The revolt of Catalonia was the signal for another of much more importance. Portugal, at this very period, shook off the yoke of Spain, and recovered her former independence as a kingdom. No revolution was ever effected with more speed or with more facility. The imprudent and impolitic administration of Olivarez had alienated the minds of the Portuguese from all allegiance to the Spanish crown.
John, duke of Braganza, who was descended from the ancient race of the Portuguese monarchs, had at this time the command of the army. Instigated by the ambition of his duchess, a woman of great spirit, and seeing the disposition of the nation completely favourable to his views, he
caused himself to be proclaimed king in the city of Lisbon; and this example of the capital was immediately followed all over the kingdom, and in all the Portuguese settlements abroad. Portugal, from that era, became an independent sovereignty, after having been for sixty years an appanage or dependency of the kingdom of Spain.

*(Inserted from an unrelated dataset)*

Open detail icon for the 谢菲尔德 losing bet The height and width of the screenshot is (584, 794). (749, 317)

The government of Portugal approaches to an absolute monarchy. Nominally indeed, in most important articles which regard the liberty of the subject, the consent of the states is necessary; these, however, are but rarely convoked. The ordinary business of the government is conducted entirely by the king and his council of state, which is appointed by himself. The revenue of the crown arises from its domains, the duties on exports and imports, the taxes, and, formerly, from a stated proportion of the gold imported from the Brazils. Commerce and manufactures are in a very low state in Portugal; their trade, being conducted with no enlarged views or liberal policy, is of little solid advantage to the country; and with a soil and climate equal to any in Europe, the agriculture of the kingdom is greatly neglected.
This period, between the reign of Philip II. and the end of the reign of Philip IV., though it saw the diminution of the Spanish greatness in point of power, was the era of its highest lustre in point of literary genius. The entertainments of the stage were far superior to those of any other European nation; and the Spaniards likewise carried poetical composition, romance, and even history, to a considerable degree of perfection. The mechanic and the useful arts were however in a very rude state.

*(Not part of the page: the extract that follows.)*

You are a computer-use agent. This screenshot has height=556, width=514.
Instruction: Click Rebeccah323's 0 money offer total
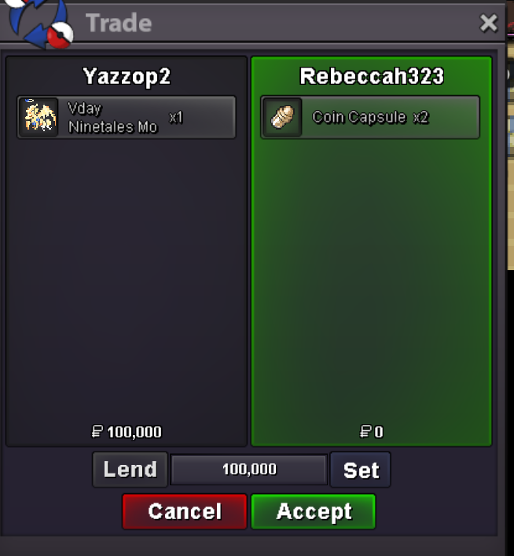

The Spaniards, during these reigns, had very few of the refined pleasures of life, but in return they were free from those miseries which fell to the lot of their neighbours. While France and England exhibited a painful scene of faction, civil war and bloodshed, the Spaniards passed their days in indolent and tranquil insignificance.
It is somewhat curious to remark, that at the time when, in all the rest of the European nations, the scale of the people was acquiring weight against the power of the sovereign, the reverse was the case in Spain. The kingdom, from being once elective, had for some ages become hereditary; but it was not till the reign of Charles V. that the king of Spain became an absolute prince.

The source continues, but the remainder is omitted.